*RECORDS SHOWN*.
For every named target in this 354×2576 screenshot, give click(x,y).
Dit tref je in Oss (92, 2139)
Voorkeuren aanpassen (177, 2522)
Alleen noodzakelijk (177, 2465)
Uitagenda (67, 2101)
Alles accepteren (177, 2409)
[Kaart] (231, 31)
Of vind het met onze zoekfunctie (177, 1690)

==

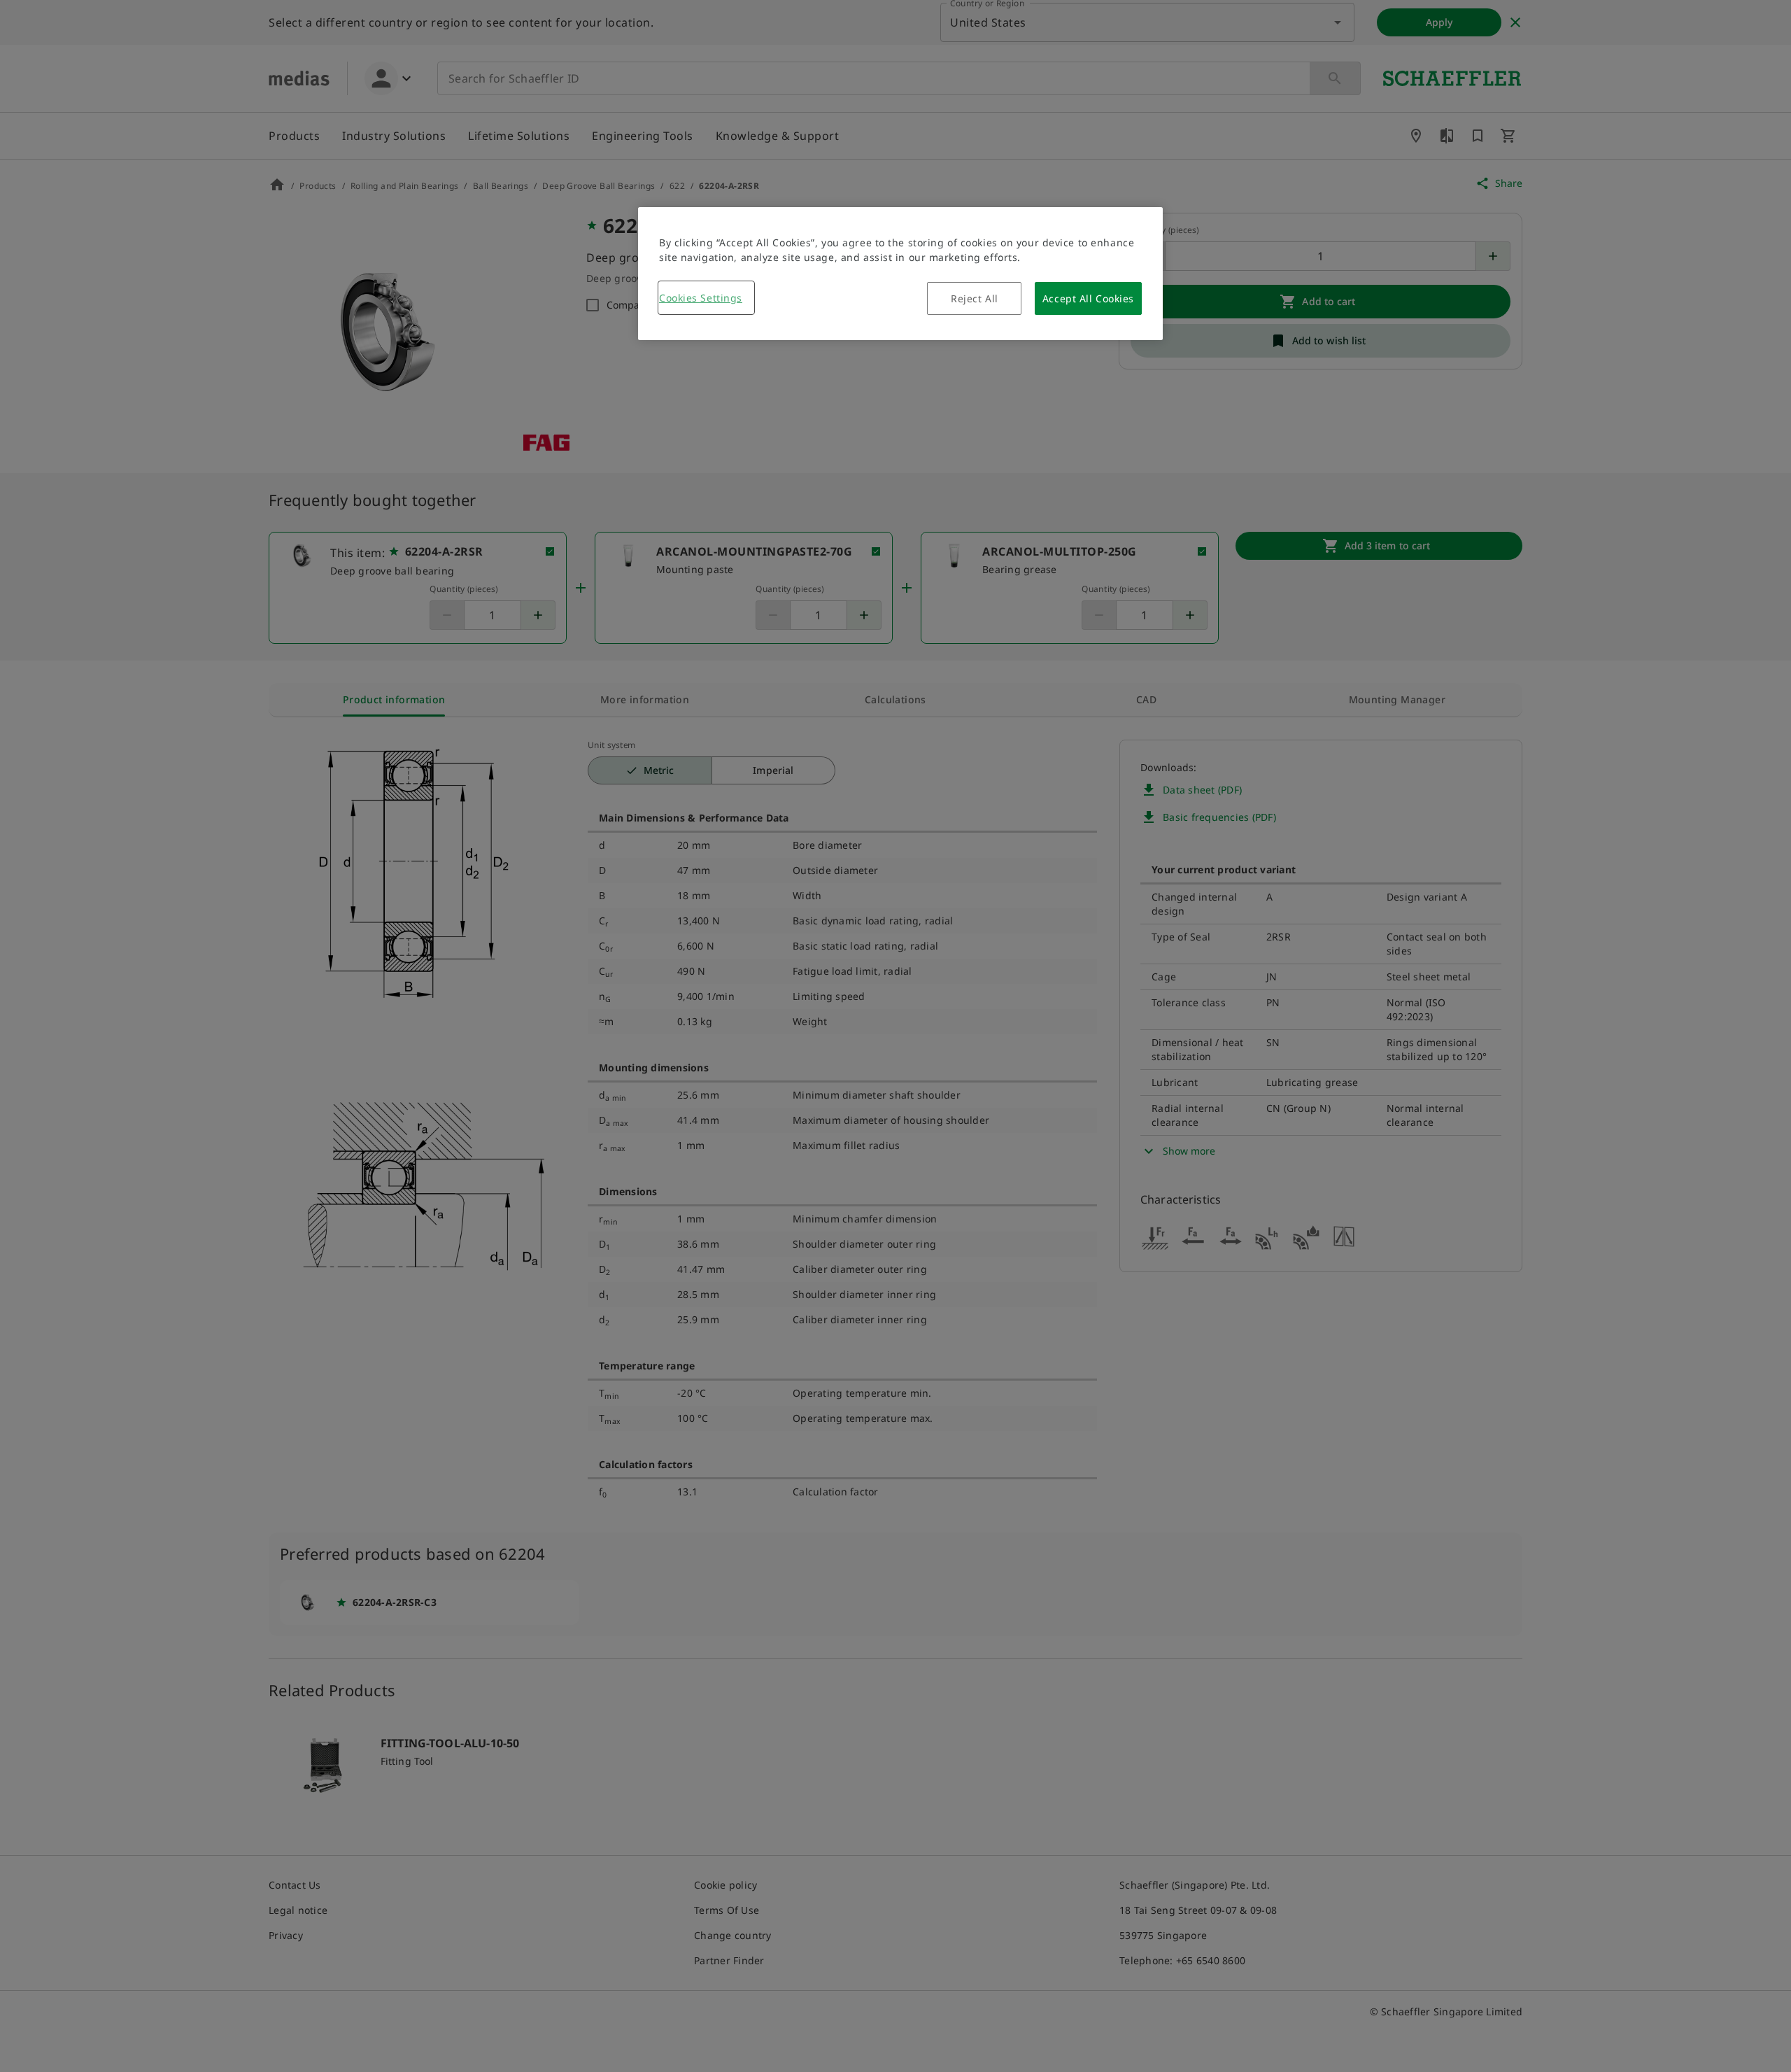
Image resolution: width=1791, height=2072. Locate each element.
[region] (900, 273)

*EXERCISE OBJECTIVE*.
Looking at the entries above, can you reproduce exactly the lines from the one that holds "Alles accepteren (177, 2409)" through the one that holds "Of vind het met onze zoekfunctie (177, 1690)", and only those?

*YOUR SOLUTION*.
Alles accepteren (177, 2409)
[Kaart] (231, 31)
Of vind het met onze zoekfunctie (177, 1690)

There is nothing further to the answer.